• [What you have to do] Skip the pictures and return every entry exactly as written.

Stored items
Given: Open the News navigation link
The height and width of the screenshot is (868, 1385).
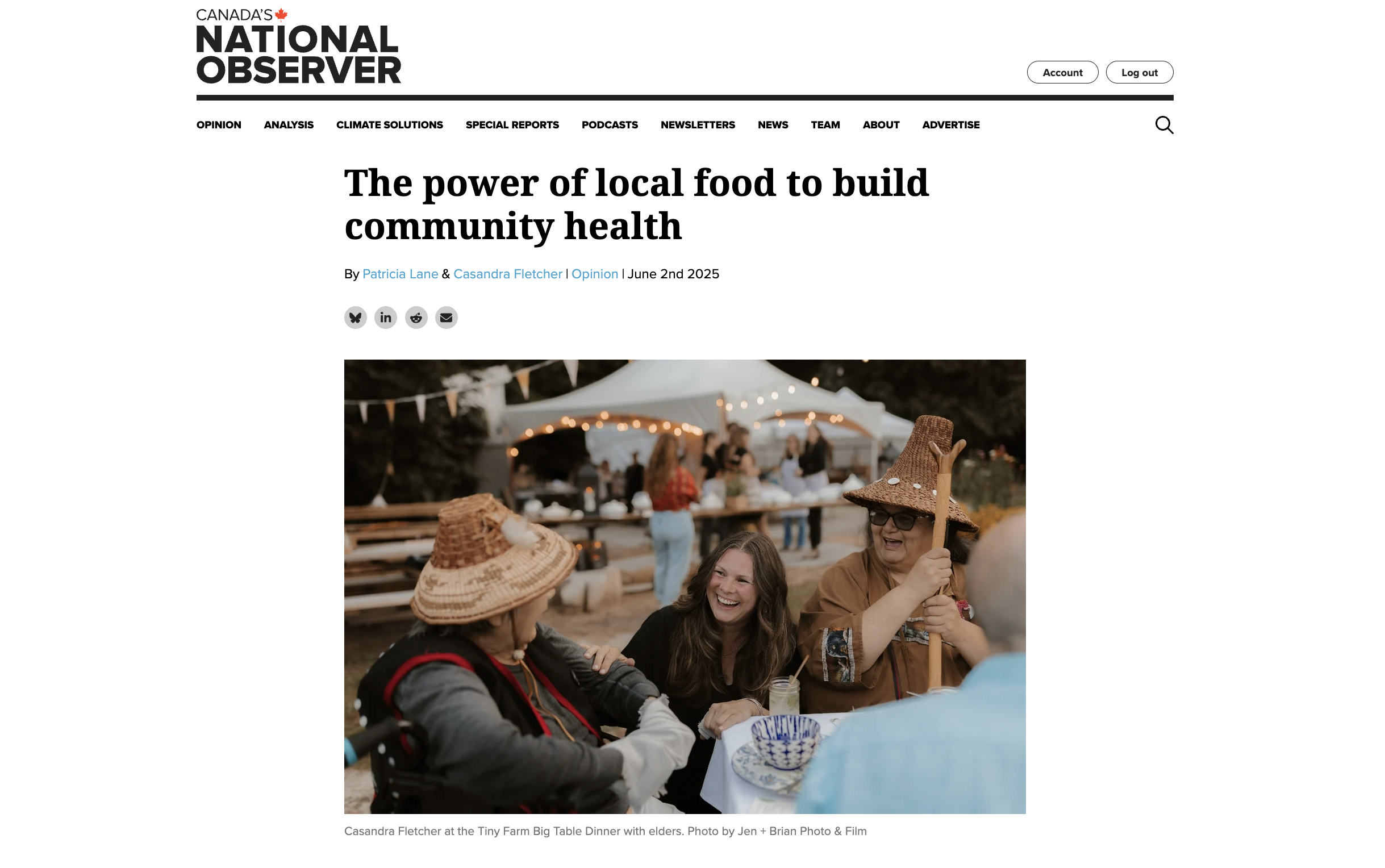Looking at the screenshot, I should tap(773, 125).
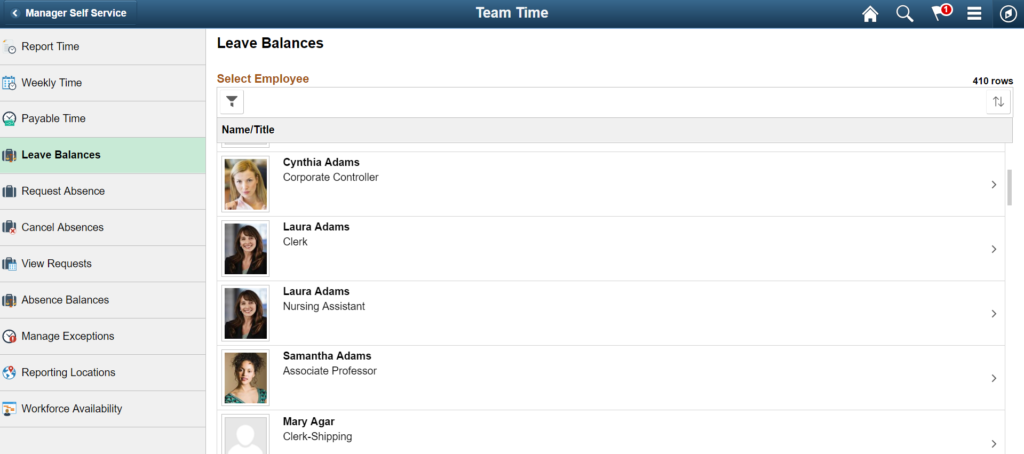
Task: Go back to Manager Self Service
Action: (70, 13)
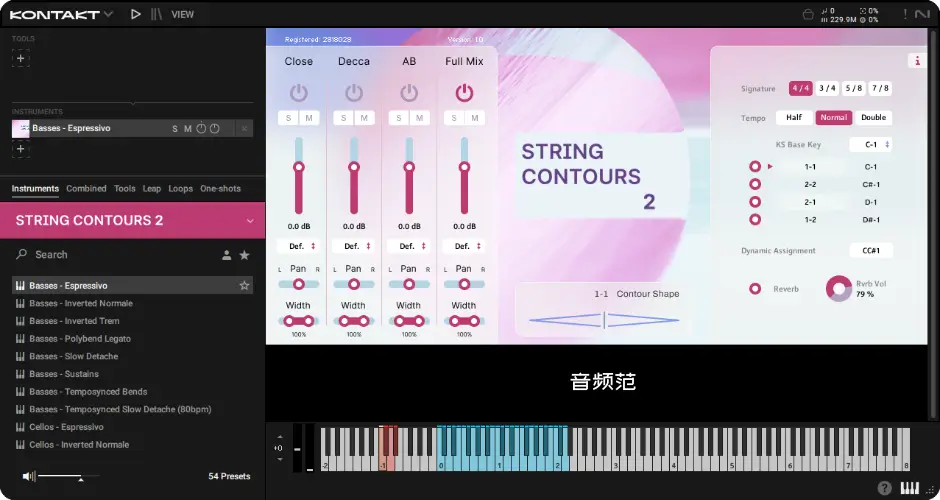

• [Solved problem]
Given: Open the News navigation link
The height and width of the screenshot is (868, 1385).
Looking at the screenshot, I should tap(773, 125).
Task: Go back to Manager Self Service
Action: (70, 13)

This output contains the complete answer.